過去2回の記事で、コンテンツマーケティングを開始し、軌道に乗せるまでのステップをお伝えしてきました。マーケティング関係者を取り巻くテクノロジーは日進月歩で、最新事情に追いつくのは非常に大変です。コンテンツ制作を行いながらとなれば、なおさらです。最終回となる本稿では、コンテンツマーケティングとテクノロジーを組み合わせて事業成長を加速していくための手順と、注意したいポイントをお話しします。
コンテンツは「燃料」、ツールはあくまで「エンジン」
筆者はこれまで多くのBtoB企業のマーケティング支援をさせていただき、米国のマーケティング、セールス、CRM、サービスツールのベンダー企業のインハウスマーケターとして勤務したこともありました。その経験の中で、コンテンツマーケティングとツールの活用に成功する企業は、次の3つの要素をすべて持ち合わせていたように思います。
(1)顧客課題の徹底的な理解
(2)ツールのコンセプトや機能の理解
(3)自社のツール運用能力の理解
残念なことに、活用がほとんどできていない企業は、自社や顧客の課題解決のきっかけを無意識のうちにツール導入に見出そうとしていることが多いと感じます。ツールありき、企業都合(もしくはマーケティング担当者都合)で、顧客の課題に向き合っていないのです。そうした企業でよく見られるのが、ペルソナやカスタマージャーニーを作らず、いきなりシステム図を作ってしまう、もしくはペルソナやカスタマージャーニーと同時進行で、システム図を設計してしまう状況です。
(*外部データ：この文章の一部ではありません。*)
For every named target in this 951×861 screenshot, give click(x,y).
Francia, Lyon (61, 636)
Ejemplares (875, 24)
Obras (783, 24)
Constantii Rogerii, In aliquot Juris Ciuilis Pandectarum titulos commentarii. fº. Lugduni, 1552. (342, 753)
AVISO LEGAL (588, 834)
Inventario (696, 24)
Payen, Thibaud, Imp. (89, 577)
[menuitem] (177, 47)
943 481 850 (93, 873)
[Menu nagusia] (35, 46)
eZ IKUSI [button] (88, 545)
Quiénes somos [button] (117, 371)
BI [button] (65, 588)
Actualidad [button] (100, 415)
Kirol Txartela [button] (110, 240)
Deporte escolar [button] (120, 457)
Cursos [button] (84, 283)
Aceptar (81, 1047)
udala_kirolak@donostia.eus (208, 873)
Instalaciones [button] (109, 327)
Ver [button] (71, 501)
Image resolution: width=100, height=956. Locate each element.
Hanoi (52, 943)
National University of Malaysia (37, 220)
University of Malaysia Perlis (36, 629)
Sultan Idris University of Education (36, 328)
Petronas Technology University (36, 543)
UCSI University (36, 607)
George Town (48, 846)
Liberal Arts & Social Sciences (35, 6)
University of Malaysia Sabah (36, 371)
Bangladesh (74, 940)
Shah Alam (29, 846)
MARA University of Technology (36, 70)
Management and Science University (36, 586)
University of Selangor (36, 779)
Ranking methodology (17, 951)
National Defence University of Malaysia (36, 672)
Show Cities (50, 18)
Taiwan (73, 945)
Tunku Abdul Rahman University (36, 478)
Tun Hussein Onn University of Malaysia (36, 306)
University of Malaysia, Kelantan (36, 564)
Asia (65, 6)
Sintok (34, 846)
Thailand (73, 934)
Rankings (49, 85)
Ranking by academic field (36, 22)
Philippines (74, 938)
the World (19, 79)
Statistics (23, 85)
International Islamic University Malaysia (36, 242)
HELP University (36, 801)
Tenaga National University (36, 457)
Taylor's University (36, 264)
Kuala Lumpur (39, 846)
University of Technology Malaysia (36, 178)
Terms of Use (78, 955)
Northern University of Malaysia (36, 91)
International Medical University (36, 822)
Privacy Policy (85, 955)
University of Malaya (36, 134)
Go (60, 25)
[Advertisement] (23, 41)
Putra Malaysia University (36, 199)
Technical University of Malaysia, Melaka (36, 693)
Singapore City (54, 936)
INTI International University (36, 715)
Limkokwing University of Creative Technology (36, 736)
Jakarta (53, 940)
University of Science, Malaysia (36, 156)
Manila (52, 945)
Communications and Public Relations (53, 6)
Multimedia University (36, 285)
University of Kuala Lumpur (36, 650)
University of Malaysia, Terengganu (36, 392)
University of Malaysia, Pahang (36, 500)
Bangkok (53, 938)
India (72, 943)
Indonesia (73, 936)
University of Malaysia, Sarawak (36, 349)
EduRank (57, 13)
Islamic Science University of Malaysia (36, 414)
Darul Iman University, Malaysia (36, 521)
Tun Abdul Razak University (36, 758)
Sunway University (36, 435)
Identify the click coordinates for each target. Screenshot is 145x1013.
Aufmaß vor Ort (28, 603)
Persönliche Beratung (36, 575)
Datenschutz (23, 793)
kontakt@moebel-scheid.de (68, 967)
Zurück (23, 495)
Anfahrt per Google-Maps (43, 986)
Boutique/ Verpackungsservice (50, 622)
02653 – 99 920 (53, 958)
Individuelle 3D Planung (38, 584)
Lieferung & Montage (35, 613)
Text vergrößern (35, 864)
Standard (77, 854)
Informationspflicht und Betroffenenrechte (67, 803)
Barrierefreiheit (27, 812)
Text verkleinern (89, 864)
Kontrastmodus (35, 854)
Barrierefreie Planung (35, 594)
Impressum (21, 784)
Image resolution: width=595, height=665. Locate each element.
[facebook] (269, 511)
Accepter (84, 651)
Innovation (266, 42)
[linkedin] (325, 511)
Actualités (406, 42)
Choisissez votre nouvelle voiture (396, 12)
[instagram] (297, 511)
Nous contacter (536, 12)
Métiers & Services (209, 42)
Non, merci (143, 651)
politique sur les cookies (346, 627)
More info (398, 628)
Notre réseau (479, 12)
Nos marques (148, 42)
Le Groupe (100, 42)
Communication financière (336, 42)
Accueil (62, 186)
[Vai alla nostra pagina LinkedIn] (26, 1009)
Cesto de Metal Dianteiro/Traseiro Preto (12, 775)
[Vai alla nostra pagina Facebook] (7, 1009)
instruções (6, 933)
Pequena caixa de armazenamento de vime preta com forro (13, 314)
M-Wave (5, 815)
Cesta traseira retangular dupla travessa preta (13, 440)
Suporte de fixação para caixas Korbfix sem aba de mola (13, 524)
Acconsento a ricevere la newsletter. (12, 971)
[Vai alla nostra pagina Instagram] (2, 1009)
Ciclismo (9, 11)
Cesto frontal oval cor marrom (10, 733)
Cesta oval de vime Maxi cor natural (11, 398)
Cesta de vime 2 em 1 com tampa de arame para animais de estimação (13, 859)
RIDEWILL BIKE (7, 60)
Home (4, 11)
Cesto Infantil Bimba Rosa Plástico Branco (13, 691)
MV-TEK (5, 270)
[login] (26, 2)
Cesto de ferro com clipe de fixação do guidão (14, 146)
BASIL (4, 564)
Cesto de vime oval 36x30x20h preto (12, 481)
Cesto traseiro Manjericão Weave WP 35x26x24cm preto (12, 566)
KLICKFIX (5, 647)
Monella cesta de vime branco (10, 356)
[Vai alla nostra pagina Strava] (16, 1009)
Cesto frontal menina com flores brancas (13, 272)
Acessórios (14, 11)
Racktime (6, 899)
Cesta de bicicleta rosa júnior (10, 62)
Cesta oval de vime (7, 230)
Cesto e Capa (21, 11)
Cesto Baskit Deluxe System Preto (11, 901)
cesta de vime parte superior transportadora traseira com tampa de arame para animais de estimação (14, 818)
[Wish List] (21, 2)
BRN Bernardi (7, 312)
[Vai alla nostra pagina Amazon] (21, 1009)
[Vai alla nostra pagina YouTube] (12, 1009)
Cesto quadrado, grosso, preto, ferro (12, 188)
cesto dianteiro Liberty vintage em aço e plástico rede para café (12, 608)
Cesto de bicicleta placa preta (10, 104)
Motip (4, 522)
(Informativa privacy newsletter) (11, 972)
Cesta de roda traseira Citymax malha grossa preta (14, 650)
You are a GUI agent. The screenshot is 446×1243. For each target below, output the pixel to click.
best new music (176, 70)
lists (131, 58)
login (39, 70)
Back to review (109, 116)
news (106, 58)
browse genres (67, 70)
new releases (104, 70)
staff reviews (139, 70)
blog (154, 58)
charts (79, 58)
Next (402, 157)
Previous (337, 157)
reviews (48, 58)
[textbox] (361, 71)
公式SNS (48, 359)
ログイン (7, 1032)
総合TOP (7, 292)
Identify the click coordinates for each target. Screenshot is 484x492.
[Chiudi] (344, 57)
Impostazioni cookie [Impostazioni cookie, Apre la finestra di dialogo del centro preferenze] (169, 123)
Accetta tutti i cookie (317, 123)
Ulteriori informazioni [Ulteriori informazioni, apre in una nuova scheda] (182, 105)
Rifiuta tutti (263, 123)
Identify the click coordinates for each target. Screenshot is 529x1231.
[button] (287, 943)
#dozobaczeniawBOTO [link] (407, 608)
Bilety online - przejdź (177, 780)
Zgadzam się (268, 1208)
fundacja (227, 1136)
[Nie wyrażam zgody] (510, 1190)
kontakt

どんなに高機能なテクノロジーを目にしても、顧客の課題を忘れてしまってはいけません。常に顧客中心であるべきです。顧客はどのようなペルソナなのか、どのようなジャーニーを辿るか、それらを確かめるために最低限のコンテンツを作り、施策を打ってからシステム設計を行い、その流れに沿った運用可能なツールを選んでいくというのが、本質ではないでしょうか。連載の第1回を見ながら「カスタマージャーニーの図」を制作し、第2回で「コンテンツの切り口」と「コンテンツ制作のスタイル」を検討し、その後(一般化したものではありますが)図表1を参考にしながら、マーケティング部門に最もプラスな影響をもたらす施策を試してみましょう。いきなりツールを選び始めるのではなく、まずはここから始めてください。